YOUR GOAL
In the data below, work out how many lines include the string "text". Only the number should be given.

Pixel coordinate grounding data
= = =

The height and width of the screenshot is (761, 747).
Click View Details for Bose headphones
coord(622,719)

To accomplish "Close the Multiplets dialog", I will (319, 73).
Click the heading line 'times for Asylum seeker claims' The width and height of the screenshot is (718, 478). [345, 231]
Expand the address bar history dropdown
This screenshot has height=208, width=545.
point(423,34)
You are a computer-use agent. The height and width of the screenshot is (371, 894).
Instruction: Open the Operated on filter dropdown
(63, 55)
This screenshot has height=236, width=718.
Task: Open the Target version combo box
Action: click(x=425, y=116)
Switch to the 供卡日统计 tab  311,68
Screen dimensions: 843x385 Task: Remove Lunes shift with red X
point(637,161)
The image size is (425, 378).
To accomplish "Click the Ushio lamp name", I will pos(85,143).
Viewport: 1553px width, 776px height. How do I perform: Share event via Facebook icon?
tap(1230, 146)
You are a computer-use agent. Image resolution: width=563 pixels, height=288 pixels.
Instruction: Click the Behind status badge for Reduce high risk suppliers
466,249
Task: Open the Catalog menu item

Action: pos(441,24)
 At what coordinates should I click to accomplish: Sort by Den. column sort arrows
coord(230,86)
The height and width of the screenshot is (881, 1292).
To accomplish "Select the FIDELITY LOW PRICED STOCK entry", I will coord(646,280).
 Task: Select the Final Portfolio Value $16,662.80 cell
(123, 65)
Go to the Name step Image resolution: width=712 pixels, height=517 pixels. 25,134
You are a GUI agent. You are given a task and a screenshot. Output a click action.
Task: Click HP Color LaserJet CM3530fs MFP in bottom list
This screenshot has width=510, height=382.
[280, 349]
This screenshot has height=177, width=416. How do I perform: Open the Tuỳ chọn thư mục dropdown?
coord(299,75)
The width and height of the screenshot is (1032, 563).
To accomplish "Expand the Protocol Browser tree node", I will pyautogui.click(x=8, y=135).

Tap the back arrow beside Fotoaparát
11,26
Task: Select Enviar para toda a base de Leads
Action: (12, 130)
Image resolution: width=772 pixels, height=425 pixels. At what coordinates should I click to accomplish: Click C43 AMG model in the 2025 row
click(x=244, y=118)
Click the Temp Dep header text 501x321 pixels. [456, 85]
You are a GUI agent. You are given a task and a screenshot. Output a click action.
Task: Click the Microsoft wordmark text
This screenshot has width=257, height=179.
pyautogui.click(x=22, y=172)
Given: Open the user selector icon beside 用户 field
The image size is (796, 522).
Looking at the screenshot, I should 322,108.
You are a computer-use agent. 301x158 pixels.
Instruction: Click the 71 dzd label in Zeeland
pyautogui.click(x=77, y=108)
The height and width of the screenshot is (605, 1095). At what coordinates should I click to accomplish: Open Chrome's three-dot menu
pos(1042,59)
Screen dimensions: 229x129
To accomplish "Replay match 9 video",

= = =

EXERCISE OUTPUT
2